**What is expected:**
Go through the data below and return each line where the string "link" occurs.

------ Task data

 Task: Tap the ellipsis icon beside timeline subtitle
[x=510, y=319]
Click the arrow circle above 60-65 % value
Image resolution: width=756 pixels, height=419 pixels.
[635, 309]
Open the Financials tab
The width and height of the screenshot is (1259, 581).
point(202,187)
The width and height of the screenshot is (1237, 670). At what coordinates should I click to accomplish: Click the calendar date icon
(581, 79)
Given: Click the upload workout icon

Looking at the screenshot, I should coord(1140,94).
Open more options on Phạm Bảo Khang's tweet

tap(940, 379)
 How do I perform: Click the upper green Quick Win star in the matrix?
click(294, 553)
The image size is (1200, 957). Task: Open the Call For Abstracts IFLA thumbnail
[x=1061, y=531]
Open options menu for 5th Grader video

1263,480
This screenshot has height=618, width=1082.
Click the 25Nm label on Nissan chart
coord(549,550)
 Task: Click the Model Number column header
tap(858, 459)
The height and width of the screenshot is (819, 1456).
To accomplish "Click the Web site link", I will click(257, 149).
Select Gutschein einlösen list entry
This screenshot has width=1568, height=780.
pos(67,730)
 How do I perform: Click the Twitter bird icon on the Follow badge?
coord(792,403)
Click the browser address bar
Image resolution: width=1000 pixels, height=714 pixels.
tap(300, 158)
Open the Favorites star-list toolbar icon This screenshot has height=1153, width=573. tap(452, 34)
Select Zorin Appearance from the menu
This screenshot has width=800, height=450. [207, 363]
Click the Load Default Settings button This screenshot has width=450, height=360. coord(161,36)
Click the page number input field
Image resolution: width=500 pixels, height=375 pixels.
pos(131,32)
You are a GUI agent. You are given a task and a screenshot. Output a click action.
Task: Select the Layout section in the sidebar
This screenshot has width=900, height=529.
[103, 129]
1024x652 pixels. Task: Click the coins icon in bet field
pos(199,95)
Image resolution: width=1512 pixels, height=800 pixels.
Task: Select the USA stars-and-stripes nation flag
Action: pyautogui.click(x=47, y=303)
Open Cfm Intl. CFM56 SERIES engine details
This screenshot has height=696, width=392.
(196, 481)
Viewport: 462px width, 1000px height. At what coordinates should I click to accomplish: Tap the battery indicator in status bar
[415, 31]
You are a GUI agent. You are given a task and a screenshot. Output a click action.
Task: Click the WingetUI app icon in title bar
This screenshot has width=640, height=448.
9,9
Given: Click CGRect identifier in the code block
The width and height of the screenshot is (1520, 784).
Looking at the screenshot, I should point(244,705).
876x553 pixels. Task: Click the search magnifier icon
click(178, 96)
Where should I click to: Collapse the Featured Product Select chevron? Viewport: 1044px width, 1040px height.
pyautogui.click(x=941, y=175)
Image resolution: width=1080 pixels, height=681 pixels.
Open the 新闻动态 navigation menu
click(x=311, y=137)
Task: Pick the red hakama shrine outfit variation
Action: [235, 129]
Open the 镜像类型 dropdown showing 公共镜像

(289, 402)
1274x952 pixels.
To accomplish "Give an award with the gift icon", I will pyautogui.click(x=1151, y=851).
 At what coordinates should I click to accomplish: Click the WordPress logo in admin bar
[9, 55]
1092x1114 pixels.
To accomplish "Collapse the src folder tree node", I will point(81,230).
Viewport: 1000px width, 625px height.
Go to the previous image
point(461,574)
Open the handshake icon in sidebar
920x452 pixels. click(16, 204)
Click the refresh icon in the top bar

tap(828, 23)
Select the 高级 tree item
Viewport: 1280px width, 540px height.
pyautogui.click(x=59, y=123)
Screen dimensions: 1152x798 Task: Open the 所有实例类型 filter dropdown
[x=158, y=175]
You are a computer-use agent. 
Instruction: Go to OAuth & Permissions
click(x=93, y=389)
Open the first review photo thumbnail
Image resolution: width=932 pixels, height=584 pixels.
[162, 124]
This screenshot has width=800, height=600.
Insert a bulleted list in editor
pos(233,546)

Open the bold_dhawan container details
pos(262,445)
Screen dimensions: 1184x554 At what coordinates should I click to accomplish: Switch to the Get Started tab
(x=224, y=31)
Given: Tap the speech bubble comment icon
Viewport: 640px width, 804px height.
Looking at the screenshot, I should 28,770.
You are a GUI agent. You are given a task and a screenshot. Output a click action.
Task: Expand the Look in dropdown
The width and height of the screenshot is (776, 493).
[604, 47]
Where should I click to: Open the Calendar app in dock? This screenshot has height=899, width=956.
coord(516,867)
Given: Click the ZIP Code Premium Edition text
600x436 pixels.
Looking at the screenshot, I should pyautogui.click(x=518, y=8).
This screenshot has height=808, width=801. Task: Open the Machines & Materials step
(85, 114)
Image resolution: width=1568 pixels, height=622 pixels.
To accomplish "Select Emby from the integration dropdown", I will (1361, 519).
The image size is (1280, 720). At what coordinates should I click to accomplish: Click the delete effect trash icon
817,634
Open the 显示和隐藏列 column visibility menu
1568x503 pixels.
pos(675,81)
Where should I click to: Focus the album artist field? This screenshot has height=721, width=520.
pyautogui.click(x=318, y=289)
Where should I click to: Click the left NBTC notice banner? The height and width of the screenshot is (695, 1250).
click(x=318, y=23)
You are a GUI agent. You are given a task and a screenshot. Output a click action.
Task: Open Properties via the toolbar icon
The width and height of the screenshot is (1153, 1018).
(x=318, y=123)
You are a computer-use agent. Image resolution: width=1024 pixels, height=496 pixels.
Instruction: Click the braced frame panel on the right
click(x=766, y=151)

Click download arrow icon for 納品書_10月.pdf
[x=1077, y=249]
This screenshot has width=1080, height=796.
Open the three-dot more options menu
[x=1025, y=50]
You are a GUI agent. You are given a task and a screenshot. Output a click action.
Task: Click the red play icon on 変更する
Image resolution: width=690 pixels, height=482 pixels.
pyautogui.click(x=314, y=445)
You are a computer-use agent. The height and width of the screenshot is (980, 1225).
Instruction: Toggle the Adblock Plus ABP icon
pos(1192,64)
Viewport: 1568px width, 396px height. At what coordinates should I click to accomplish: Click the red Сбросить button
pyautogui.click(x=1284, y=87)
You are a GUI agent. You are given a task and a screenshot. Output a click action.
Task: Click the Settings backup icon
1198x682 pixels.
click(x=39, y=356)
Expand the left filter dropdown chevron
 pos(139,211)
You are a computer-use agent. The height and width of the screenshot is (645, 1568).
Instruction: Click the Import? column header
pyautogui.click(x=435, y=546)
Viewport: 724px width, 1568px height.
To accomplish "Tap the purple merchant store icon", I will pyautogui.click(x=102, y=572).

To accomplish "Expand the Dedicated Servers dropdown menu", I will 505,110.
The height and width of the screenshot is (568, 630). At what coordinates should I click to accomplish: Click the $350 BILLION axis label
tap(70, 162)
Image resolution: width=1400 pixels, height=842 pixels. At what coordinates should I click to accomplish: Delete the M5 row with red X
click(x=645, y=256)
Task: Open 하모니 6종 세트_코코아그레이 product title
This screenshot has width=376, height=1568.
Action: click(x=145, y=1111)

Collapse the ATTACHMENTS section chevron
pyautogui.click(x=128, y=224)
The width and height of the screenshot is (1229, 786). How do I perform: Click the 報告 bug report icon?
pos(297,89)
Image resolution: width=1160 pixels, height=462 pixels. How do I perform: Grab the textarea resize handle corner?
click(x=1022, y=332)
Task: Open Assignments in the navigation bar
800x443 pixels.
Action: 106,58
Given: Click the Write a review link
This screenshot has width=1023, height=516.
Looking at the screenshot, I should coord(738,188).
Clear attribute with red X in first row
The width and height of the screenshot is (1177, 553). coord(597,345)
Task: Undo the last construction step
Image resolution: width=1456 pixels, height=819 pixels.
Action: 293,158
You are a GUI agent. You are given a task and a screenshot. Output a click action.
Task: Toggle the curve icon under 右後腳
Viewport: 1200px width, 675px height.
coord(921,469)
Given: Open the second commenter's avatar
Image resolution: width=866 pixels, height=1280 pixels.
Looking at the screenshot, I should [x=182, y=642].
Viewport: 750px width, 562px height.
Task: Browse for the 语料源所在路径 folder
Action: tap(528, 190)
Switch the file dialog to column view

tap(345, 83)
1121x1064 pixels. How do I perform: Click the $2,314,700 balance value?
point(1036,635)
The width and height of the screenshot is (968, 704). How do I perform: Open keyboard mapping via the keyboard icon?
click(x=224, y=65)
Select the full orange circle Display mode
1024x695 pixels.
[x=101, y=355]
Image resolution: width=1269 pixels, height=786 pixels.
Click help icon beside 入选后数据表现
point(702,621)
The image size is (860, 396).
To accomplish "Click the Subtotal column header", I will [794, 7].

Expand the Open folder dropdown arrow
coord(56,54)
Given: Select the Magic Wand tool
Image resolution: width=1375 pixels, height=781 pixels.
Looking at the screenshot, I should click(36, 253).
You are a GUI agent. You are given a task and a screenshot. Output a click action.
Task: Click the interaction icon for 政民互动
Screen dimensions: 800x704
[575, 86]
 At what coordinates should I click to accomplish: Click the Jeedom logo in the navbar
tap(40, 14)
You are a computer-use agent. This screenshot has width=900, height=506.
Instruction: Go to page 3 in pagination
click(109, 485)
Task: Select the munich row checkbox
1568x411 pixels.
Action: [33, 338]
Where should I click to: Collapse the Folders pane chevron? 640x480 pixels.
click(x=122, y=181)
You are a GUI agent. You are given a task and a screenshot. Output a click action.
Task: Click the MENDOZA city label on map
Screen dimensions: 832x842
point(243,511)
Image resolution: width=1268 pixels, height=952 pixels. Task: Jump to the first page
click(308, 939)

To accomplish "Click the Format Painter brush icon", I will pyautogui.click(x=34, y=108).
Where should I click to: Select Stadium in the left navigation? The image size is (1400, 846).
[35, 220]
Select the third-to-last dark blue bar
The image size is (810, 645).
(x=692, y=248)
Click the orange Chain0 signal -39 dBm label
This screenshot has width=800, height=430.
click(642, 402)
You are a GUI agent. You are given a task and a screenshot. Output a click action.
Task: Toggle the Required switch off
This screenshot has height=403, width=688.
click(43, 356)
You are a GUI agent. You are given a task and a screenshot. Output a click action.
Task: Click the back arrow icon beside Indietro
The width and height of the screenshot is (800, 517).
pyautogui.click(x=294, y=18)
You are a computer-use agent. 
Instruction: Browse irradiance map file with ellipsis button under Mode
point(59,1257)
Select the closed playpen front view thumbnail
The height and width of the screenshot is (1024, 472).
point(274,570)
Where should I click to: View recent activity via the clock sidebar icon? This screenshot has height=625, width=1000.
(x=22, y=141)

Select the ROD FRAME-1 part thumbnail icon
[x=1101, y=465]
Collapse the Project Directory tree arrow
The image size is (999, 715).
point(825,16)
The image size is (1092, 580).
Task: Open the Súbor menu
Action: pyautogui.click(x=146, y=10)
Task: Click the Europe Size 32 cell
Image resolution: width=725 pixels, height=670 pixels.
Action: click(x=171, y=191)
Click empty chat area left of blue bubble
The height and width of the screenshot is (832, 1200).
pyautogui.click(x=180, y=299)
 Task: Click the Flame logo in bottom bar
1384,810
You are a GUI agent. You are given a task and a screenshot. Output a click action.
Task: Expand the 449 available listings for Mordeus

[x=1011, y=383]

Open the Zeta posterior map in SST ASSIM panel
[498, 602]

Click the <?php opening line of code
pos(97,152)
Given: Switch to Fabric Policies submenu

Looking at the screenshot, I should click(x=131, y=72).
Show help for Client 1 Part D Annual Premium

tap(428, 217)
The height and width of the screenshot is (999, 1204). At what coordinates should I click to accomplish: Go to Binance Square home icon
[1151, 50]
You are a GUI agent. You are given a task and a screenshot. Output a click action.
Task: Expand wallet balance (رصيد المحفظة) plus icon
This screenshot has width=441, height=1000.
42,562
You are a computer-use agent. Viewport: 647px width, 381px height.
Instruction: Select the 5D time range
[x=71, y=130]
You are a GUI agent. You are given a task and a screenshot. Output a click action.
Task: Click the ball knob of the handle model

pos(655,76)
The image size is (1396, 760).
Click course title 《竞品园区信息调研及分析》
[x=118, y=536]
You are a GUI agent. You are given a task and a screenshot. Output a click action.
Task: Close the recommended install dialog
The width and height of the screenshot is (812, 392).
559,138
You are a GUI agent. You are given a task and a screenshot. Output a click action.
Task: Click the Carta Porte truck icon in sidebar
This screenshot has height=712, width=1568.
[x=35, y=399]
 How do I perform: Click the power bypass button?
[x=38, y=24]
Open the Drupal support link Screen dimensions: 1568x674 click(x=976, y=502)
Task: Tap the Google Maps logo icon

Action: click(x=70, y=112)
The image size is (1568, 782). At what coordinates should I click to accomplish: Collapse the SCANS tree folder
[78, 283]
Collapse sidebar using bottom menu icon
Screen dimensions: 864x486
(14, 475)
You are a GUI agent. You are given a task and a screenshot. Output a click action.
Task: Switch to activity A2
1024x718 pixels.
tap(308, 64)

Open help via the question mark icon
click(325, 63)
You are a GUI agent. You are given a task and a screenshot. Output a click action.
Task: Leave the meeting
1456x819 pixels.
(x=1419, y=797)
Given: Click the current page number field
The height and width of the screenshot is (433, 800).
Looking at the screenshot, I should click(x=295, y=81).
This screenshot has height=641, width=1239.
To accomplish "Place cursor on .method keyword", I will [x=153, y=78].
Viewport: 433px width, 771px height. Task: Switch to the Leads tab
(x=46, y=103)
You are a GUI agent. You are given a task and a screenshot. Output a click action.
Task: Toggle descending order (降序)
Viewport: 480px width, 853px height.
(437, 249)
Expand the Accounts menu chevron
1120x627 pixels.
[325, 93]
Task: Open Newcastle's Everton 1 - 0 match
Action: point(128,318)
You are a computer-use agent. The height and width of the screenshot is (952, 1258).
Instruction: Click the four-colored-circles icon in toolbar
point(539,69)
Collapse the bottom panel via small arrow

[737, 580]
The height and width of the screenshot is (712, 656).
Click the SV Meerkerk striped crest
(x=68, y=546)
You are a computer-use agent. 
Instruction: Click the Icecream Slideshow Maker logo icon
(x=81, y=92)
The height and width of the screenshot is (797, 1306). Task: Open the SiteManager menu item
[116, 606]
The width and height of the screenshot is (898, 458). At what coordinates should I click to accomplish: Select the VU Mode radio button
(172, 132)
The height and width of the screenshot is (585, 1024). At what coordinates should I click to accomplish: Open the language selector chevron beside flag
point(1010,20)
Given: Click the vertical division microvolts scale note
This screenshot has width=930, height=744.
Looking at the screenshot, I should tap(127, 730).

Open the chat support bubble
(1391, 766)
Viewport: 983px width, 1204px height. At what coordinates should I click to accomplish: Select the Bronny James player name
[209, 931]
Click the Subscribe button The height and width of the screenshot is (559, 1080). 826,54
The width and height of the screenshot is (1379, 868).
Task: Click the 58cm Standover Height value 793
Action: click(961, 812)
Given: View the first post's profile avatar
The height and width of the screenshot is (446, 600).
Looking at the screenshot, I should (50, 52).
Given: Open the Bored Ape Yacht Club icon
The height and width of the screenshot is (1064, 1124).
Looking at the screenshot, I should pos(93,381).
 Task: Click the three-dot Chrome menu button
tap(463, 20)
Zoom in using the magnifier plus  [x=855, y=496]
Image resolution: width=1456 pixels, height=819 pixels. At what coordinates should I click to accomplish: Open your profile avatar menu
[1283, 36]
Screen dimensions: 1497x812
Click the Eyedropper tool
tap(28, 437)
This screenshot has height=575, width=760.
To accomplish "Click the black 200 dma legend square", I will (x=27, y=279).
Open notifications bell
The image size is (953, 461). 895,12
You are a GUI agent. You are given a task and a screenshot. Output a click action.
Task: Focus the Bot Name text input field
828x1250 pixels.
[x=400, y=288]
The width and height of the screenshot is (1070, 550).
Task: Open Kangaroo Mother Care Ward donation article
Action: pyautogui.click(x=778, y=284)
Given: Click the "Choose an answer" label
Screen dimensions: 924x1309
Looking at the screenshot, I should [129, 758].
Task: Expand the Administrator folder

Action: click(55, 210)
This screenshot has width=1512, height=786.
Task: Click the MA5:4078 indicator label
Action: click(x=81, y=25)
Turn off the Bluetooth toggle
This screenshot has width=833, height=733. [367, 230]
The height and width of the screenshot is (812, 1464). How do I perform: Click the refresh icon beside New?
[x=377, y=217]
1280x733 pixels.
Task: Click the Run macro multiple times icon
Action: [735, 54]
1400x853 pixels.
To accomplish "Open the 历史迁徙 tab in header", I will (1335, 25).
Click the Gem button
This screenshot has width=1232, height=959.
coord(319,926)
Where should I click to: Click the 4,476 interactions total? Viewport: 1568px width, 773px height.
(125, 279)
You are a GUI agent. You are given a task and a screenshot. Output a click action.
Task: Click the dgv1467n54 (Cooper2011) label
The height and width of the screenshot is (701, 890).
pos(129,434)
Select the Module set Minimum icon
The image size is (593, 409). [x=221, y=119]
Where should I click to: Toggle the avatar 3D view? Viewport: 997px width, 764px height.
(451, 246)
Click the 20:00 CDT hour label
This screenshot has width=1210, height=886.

------------

**Result:**
To accomplish "Click the Web site link", I will click(257, 149).
Given: Click the Write a review link
Open the Drupal support link Screen dimensions: 1568x674 click(x=976, y=502)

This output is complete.